Today Russians do not like to talk about the Gulag, and casual questions, remarks or jokes by foreigners are not welcomed. Many, especially among older people, believe that the millions that disappeared during Stalin’s rule went to the camps as “volunteer” workers. This could not be further from the truth.
More often than not, harmless citizens were arrested for no reason, or for very absurd ones. Some were reported and consequently arrested for comments interpreted as being critical of Stalin, or for making unfortunate jokes, but often being late for work or owning more cows than a neighbor provided enough cause for suspicion. The paranoia that reigned meant that not even diplomats or fellow foreign communists were spared. “Knocks on the door” often came in the middle of the night and people were taken away for interrogation, farcical trials and eventually long sentences.
Prisoners were loaded onto trains and endured long trips in overcrowded trains to remote camps where their days and years were regulated by strict rules determined by Moscow. To ensure continuous industrialization, Moscow often demanded quotas of work to be completed, irrespective of the feasibility of those goals.
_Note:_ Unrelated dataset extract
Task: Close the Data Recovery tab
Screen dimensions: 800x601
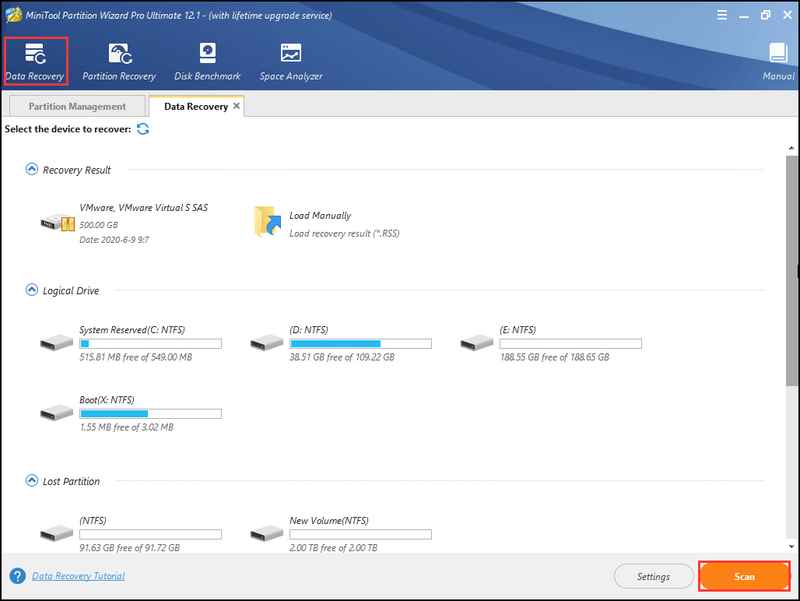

Many of the camps were located in Siberia, and quotas did not take into account weather conditions or availability of equipment and resources. As a result, prisoners suffered from long working hours and little rest and food, which led to many deaths due to exhaustion and illness.
It is extremely difficult to put numbers on the scale of the camp operation. According to some of the most recent counts, there were around 476 camp complexes that formed part of the Gulag, but many of these had countless smaller camps under their authority, so this number is not completely reliable. It is even more difficult to count the lives affected and the number who died, but historians like Anne Applebaum, who won the Pulitzer prize for her 2003 book “Gulag: A History” have made efforts to make estimates. According to her, the total number of forced laborers in the USSR numbered around 28.7 million. Consider that number briefly: it is about a fifth of Russia’s current population and was almost a third of the country’s total population in the 1950’s. The number that died in or as a result of the camps remains conjecture.